Outra curiosidade: Cássia Eller teria sido obrigada a gravar a balada Palavras ao Vento, de Marisa Monte e Moraes Moreira, no álbum Com Você… Meu Mundo Ficaria Completo – e hoje é a canção mais ouvida da cantora no Spotify.
Cássia jamais a cantou ao vivo, nem mesmo quando os autores foram assistir à turnê do disco.
O livro se contradiz sobre quem teria feito Palavras ao Vento passar goela abaixo de Cássia. Ora dá a entender ter sido Nando Reis, produtor do álbum, ora Leonardo Netto que, na época, era empresário tanto de Cássia quanto de Marisa.
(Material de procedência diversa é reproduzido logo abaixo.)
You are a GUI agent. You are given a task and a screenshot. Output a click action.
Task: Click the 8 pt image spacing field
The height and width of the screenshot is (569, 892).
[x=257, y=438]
Tudo indica que Nando e Netto não foram ouvidos pelo autor sobre o episódio – e essa mesma falha se apresenta em outros momentos do livro. Há pouco espaço para a contra-argumentação dos acontecimentos narrados.
Drogas e rusgas entre cantoras da MPB, obviamente, fisgam o leitor e ajudam a divulgar a biografia. Entretanto, quem espremer o livro vai descobrir que Eu Queria Ser Cássia Eller – Uma Biografia é mais saboroso quando mostra a história de uma cantora excepcional que se negou a vestir a fantasia de diva da MPB. Cássia, literalmente, rasgava o figurino de grife e coçava um saco imaginário para quem quisesse domá-la.
Divas
Poucas cantoras brasileiras alcançaram de fato o posto de diva da música popular brasileira de maneira natural. Elis Regina (1945-1982), Gal Costa (1945-2012) e Maria Bethânia ascenderam ao andar mais alto. São a santíssima trindade. E, até hoje, nada ameaçou esse reinado. Não na mesma altura.
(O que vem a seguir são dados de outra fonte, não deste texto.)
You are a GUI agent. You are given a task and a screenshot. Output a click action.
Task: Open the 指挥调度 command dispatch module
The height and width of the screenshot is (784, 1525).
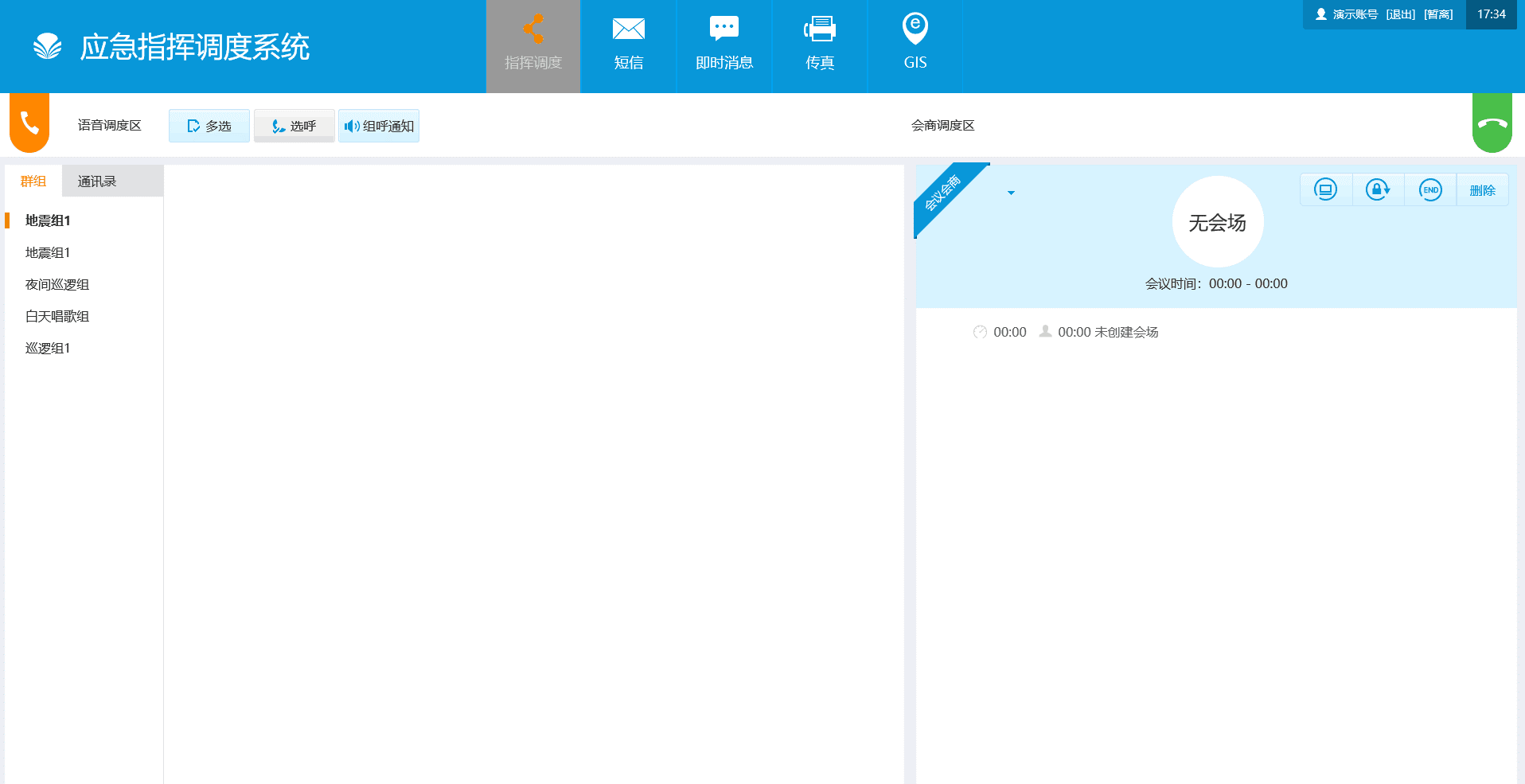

Nana Caymmi (1941-2025), que sempre primou pelo repertório e fez discos aprimorados, conheceu o sucesso popular com quase 60 anos, em 1998, quando lançou Resposta ao Tempo. É diva entre os músicos e especialistas, mas não para o soberano público. Simone é diva para o público, mas nunca foi unanimidade de crítica – além de ter carreira mais irregular do que Nana.
Da geração posterior a elas, Marisa Monte, com talento, distância da imprensa, projetos grandiosos e alta dose de marketing, consegue aproveitar o posto. Maria Rita, já nos anos 2000, recebeu tratamento parecido ao de Marisa quando foi lançada pela gravadora Warner. Anos depois, em entrevista ao Estadão, afirmou que tudo aquilo era mentira e que “nunca fui aquela menina fofinha” do cool jazz de seus dois primeiros e excelentes álbuns. Caiu no samba e hoje parece um tanto quanto perdida, sem nenhum lançamento inédito desde 2022.
Cássia lutou para não ser essa garotinha. A biografia narra acessos de fúrias, fugas de compromissos profissionais e sua batalha para poder cantar blues e rock como se estivesse nos inferninhos de Brasília, onde começou a carreira. Queria ser popular, mas não pagar o preço dado por empresários, produtores e executivos de gravadoras.
Peitos
No auge da fama, chamada para se apresentar no Rock in Rio, entrou de regata, bermudão e chinelos no palco – seu figurino predileto. Mostrou os peitos para o establishment. Fez um dos melhores shows de sua carreira. Um recado claro. A ordem das coisas é que deveria se adaptar a Cássia. O final é conhecido e doloroso. Cássia sucumbiu à pressão de ter de ser alguém dentro de uma sociedade na qual não desejava se encaixar.
Eu Queria Ser Cássia Eller – Uma Biografia deve ser lida com cuidado. Para que não seja apenas palavras ao vento, é preciso mirar na essência da biografada. Tudo o que Cássia Eller não precisa é de novos rótulos ou de uma nova Ana Carolina a esperando à beira de uma piscina.